Tuesday, August 8, 2017

Farewell, Glen Campbell

Glen Campbell died today. He was diagnosed with Alzheimer's 6 years ago, and he was 81 years old. Funny how hard I took it.

Mr. Campbell was a fixture of my youth, and his songs were part of its soundtrack. And so I felt a connection to him that was renewed when I heard of his illness. For the past couple of years, it seems he was always on my mind. I wondered when I would hear this news, as I'd read he wasn't doing well not that long ago. But you can't always rely on what you hear, so I took it with a grain of salt. And now this.

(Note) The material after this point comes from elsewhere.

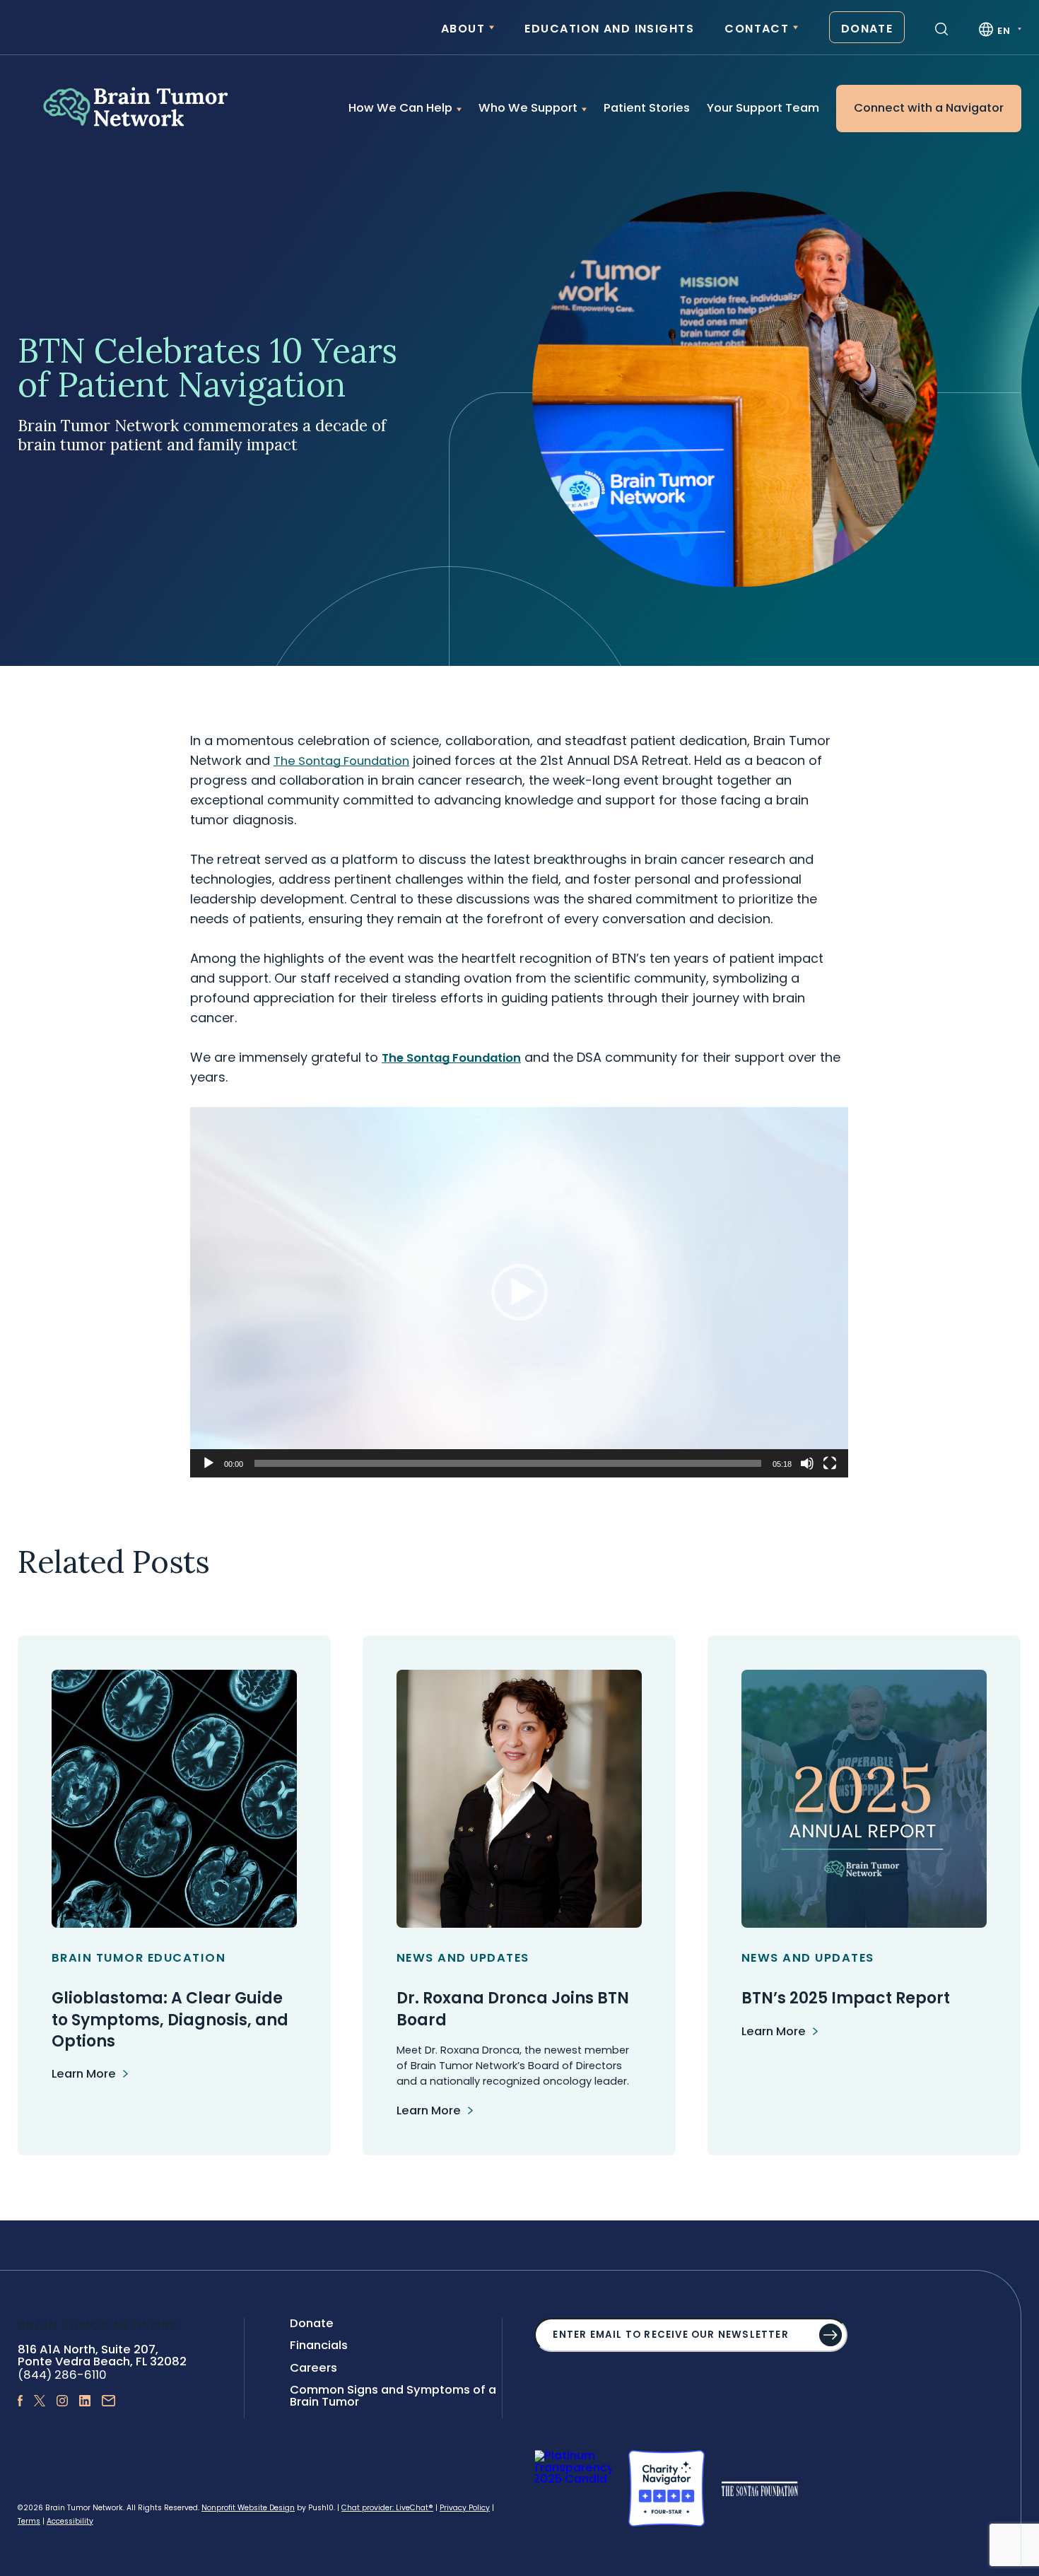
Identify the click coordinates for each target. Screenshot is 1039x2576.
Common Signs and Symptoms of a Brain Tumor (393, 2396)
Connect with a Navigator (929, 108)
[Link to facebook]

How can I not hear this news and compare it to our situation? Our families were seemingly on parallel paths, and now their battle is over. But ours goes on. I am not sure if I am relieved for his family, sad for them, grieving with them, or sad for us and dreading what's to come. Probably, it's all of the above.

My heart is heavy on so many levels, I don't even know where to start. But I know that someday, when we're all in Heaven, the pain will be over. There will be no more tears, no sorrow. Only joy in the presence of the King. So, maybe I'm also a bit jealous, Glen.

Please say hi to my Mom and Daddy, if you happen to see them. If you're pickin' and a grinnin' with your buddies who have gone before you, I'm sure my folks will be in the audience. Thank you for sharing your gift of music with us.